**PASSAGE SHOWN:**
In order to assess whether these abnormalities are universal, or culture-dependent, our research team studied dyslexic Chinese children in this RGC GRF research project. Unlike alphabetic languages such as English which are learnt using letter-to-sound conversion rules, written Chinese is a non-alphabetic writing system which is composed of square-shaped or picture-like characters. A Chinese character cannot be pronounced by any letter-to-sound conversion rules and must be memorized by rote. For Chinese readers, reading and writing may be more closely related.

We used two brain imaging techniques. Firstly, we used MRI to investigate brain structure (gray matter volume) of 16 11-year-old Chinese dyslexic subjects and 16 age-matched normal children. The children, who were studying in Beijing primary schools, were all native speakers of Putonghua. We found that the gray-matter volume in a left anterior brain region (the left middle frontal region) was significantly smaller in dyslexic children than in normal subjects. This brain region has been shown to play a part in Chinese reading and writing, and is also important for working memory. Their posterior gray matter, however, was unaffected.

Chinese and Western dyslexics show structural and functional abnormalities in different brain regions, suggesting that dyslexia may be two different brain disorders in the two streams of culture. Figure 1: Normal Chinese subjects have stronger brain activity during reading tasks and have bigger gray-matter volume in the left middle frontal gyrus region than the dyslexia children. Figure 2: When compared with normal children, dyslexic readers of alphabetic languages have decreased gray-matter volume in posterior brain systems, and have weak reading-related activity in the left temporoparietal and occipitotemporal regions of the brain.

Secondly, an fMRI experiment was conducted on a subset of 12 of each of the dyslexics and normal-reading groups. They were asked to decide whether two Chinese characters viewed simultaneously rhymed with each other. The rhyme judgment task involves reading and speech sound processing. It was found that the normal subjects had much stronger activation of the left middle frontal gyrus region during the task than the dyslexic group. The posterior brain systems, again, did not show differences between the normal-reading and dyslexic groups.

The fact that Chinese and Western dyslexics show brain abnormalities in different brain regions suggests that dyslexia may even be two different brain disorders in the two streams of culture. This research, published in the Proceedings of the National Academy of Sciences, could have important implications for teaching and learning. One implication suggests we should use different treatment methods for Chinese children but cannot simply adopt western treatment methods for alphabetic reading. Our research may help tailor-making therapies for children who grow up in different cultures and may well provide useful clues for further genetic studies in dyslexia.

**EXERCISE INSTRUCTIONS:**
1. Answer these questions from the passage on Chinese dyslexia, one per line and marked (a), (b), (c):
(a) How many Chinese dyslexic subjects were studied with MRI?
(b) What were the children asked to decide in the fMRI experiment?
(c) In which publication did the research appear?
2. State whether each statement below agrees with the passage on Chinese dyslexia. Answer yes or no and quote the words that decide it.
(a) The children in the MRI study attended primary schools in Beijing.
(b) The dyslexic children had less posterior gray matter than the normal children.
(c) The fMRI experiment included all 16 children from each group.

**DATA FOR REVIEW:**
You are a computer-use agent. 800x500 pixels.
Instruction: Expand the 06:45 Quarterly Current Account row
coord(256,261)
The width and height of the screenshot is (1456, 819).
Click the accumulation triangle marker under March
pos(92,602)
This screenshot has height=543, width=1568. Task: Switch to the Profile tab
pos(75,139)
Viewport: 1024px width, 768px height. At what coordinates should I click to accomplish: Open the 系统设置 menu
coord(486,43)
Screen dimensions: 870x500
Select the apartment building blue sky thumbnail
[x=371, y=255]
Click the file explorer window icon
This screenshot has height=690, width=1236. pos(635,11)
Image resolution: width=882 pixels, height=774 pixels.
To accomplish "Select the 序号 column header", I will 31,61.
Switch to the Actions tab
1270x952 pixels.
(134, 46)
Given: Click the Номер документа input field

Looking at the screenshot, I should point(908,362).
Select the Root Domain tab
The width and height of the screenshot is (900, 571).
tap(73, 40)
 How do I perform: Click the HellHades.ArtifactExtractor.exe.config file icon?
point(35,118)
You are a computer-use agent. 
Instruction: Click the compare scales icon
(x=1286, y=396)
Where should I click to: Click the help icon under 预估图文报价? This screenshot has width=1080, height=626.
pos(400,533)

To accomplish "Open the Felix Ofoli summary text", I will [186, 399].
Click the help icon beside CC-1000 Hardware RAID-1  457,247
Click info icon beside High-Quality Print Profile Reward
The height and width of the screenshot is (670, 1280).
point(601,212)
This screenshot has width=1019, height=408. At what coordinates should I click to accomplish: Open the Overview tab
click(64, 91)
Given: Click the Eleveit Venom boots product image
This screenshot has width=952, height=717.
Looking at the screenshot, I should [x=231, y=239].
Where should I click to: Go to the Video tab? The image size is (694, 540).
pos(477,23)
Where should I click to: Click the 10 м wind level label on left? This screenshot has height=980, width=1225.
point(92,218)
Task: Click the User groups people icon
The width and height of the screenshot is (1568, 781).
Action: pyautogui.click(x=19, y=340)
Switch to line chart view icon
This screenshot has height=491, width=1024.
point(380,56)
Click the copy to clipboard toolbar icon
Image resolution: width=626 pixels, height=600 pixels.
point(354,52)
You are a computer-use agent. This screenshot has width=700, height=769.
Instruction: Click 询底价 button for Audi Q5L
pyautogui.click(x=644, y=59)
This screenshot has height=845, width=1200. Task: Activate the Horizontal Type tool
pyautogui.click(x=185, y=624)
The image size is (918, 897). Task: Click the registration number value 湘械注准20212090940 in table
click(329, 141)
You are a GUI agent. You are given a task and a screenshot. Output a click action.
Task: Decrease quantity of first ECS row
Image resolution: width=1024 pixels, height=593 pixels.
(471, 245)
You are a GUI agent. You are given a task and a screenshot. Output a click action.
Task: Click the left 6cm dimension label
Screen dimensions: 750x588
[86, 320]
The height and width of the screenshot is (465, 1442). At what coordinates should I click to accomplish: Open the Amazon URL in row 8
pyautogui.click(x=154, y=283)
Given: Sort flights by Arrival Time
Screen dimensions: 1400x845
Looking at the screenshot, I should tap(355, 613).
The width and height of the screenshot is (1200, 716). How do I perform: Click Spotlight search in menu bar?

**ANSWERS TO EACH TASK:**
1.
(a) 16
(b) Whether two Chinese characters viewed simultaneously rhymed with each other.
(c) The Proceedings of the National Academy of Sciences.

2.
(a) Yes: "The children, who were studying in Beijing primary schools, were all native speakers of Putonghua."
(b) No: "Their posterior gray matter, however, was unaffected."
(c) No: "an fMRI experiment was conducted on a subset of 12 of each of the dyslexics and normal-reading groups."